▸ Source text
==========

Border plants in steadier soil may respond quickly once calcium feed is added. Plants in light bags or small pots can keep producing marked fruit if watering remains erratic, even with regular Chempak Calcium. The feed cannot move through dry compost, and roots under moisture stress are poor delivery points for any soluble nutrient.
The timing also explains the delay between a missed watering and the brown patch. Fruit that look sound at the time may already have passed through the sensitive stage. The lesion can appear days later, after the original interruption has been forgotten.
Feed balance can push the plant toward trouble
High-potassium tomato feeds are standard for heavy cropping, and Gardeners Delight is often pushed hard once fruit starts setting. Potassium competes with calcium at the root. A potash-rich feed such as Tomorite, combined with uneven soil moisture, can increase the chance of end rot on the next truss.
During the vulnerable early trusses, switching for a short period to Chempak Calcium or alternating the calcium feed with the tomato feed reduces that competition. The point is not to starve the plant of potassium during cropping. It is to avoid loading the root zone with competing ions while calcium supply to new fruit is already marginal.
Excess nitrogen adds a different pressure. It drives lush leaf growth, and more leaf area increases the pull of calcium toward foliage. The tomato plant that looks deep green and vigorous in June can be the one showing the worst blossom end rot on lower trusses.
Chempak Calcium contains nitrogen as calcium nitrate, so it should be treated as a feed, not as plain calcium water. On a plant already making too much leaf, the watering interval and feed balance need more attention than another strong dose.
Compost changes the size of the swing
John Innes No. 3 contains added lime and holds moisture more evenly than many peat-free multipurpose mixes. That is why border plants and tomatoes in loam-based compost often suffer less blossom end rot than plants grown in light, fast-draining bags.
Read the truss pattern
A rough tally by truss tells more than a single damaged tomato. If only the first and second trusses show blossom end rot and later trusses are clean, the cause was probably the establishment phase: a young plant growing faster than its calcium supply could follow, with early-season watering adding more stress. In that pattern, steadier watering may be all the plant needs.

==========

▸ Extracted material
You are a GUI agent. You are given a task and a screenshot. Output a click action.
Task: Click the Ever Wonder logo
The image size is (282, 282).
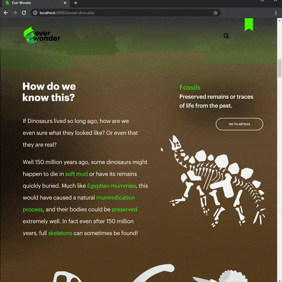click(x=42, y=35)
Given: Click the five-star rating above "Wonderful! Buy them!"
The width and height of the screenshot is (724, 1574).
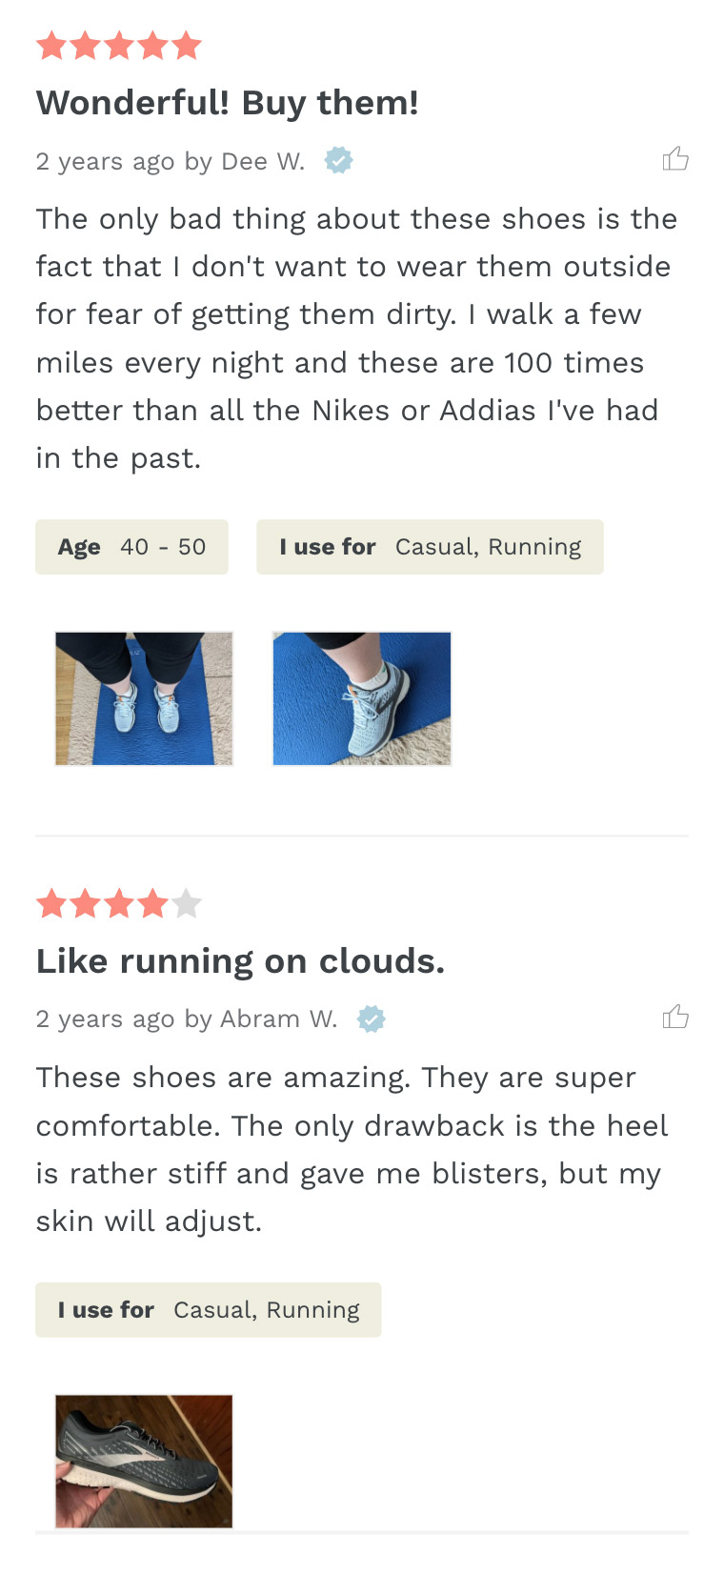Looking at the screenshot, I should [x=119, y=46].
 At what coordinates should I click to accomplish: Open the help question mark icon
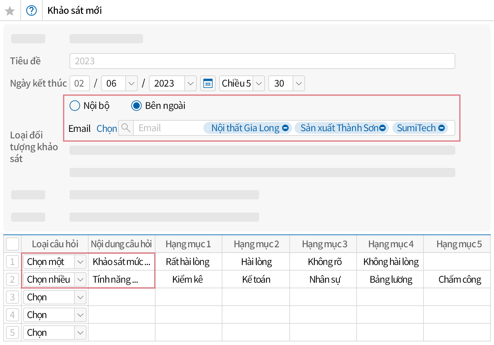click(x=31, y=11)
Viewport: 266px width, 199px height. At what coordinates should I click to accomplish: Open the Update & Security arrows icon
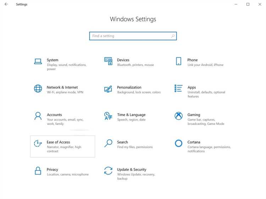(x=108, y=171)
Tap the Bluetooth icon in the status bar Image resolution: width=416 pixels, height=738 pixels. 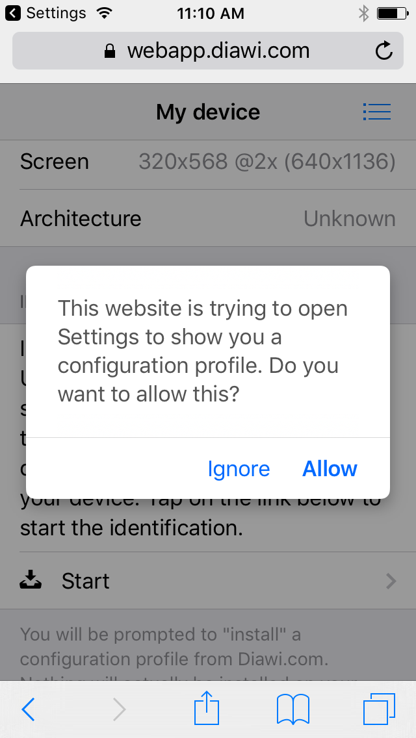[364, 12]
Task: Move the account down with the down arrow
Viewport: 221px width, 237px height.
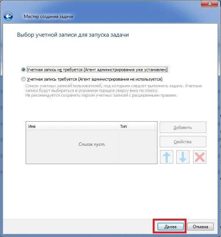Action: coord(183,157)
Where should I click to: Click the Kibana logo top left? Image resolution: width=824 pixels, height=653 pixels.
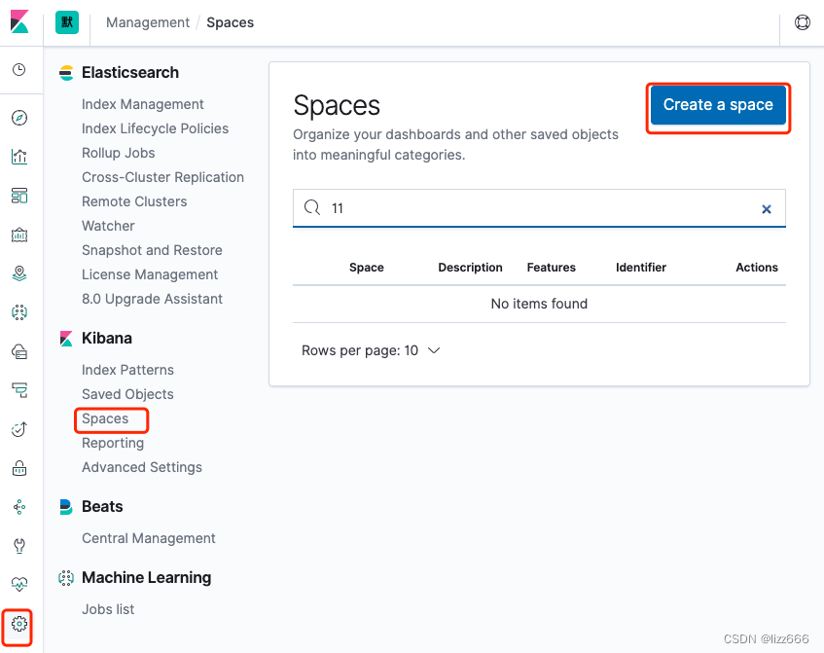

==========

▸ Required work
Please continue the text on blossom end rot in tomatoes, starting right after its last sentence.

▸ The answer
If the disorder appears after several clean trusses, look for a change in conditions. A hot spell may have outrun the usual watering. A stronger tomato feed may have added more potassium at the root. A plant may have dried out during an absence. Each event can interrupt calcium delivery while the newest fruits are dividing cells.
The visible mark is a record of that earlier interruption. It is not proof that the whole bed lacks calcium. Many garden soils and loam-based composts contain enough calcium, yet the fruit still fails to receive it at the critical moment.
Variety and fruit shape also matter. Gardeners Delight is a cherry cordon with long, generous trusses, so many developing fruit compete as sinks for calcium along the same plant. A beefsteak carrying two or three large fruit per truss has a different load pattern. Plum types such as San Marzano are often worse again, with elongated fruit showing blossom end rot even in well-managed borders.
Comparing varieties in the same bed under the same watering can make the point plainly. If a plum type marks badly while a cherry tomato beside it stays clean, the feeding programme is not the only factor. Fruit shape, set rate, and the timing of growth all affect susceptibility.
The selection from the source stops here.